--- Task ---
Only lines holding the word "header" are wanted from the records; copy all of them.

[Stored items from a collection]
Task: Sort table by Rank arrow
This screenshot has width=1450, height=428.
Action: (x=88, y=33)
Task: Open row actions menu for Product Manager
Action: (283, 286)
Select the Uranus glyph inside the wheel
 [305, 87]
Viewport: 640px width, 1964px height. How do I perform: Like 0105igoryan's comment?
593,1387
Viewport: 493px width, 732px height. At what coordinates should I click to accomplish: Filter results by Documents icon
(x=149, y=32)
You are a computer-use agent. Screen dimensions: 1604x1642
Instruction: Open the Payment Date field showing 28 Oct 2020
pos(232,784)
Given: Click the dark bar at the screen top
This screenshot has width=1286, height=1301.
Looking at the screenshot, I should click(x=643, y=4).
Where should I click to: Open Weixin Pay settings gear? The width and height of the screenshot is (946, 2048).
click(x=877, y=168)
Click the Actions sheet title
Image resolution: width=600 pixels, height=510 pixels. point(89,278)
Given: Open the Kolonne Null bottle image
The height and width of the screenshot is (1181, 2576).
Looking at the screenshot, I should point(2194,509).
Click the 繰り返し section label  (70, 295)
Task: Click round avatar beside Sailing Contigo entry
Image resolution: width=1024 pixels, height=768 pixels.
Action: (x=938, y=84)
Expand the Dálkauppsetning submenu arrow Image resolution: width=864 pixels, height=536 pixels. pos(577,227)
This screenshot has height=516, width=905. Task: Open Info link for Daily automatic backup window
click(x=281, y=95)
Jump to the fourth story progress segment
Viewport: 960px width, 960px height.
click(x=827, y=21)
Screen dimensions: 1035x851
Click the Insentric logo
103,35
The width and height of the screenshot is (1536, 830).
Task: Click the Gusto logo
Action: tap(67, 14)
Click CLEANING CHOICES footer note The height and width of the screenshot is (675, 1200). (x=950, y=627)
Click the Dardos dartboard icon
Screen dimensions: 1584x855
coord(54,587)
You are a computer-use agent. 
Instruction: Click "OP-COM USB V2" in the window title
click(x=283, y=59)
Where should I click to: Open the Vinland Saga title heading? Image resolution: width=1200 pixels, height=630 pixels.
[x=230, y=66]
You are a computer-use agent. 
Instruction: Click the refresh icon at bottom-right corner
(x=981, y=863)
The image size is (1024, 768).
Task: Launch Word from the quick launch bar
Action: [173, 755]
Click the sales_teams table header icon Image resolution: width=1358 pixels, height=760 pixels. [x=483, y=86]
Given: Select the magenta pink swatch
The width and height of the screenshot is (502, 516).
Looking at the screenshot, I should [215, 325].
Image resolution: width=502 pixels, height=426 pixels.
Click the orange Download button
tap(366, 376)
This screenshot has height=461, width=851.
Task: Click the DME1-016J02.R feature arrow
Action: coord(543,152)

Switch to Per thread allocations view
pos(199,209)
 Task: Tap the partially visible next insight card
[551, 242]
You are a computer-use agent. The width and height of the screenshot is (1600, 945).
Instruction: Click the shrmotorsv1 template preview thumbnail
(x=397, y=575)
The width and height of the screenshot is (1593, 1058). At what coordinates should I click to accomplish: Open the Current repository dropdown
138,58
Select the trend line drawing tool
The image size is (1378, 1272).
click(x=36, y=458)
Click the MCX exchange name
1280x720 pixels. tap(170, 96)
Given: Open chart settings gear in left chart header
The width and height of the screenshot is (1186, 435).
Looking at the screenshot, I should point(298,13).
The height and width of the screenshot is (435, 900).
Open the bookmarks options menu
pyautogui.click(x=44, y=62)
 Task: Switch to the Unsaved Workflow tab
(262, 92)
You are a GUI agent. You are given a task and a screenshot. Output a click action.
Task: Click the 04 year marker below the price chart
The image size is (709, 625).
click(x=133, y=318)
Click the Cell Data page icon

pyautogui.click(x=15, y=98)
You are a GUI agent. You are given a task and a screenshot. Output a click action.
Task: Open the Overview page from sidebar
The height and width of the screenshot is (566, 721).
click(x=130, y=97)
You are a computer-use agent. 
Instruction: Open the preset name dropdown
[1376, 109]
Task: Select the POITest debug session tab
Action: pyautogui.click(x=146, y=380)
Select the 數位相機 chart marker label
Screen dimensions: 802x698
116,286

--- Response to this exercise ---
Click the sales_teams table header icon Image resolution: width=1358 pixels, height=760 pixels. [x=483, y=86]
Given: Open chart settings gear in left chart header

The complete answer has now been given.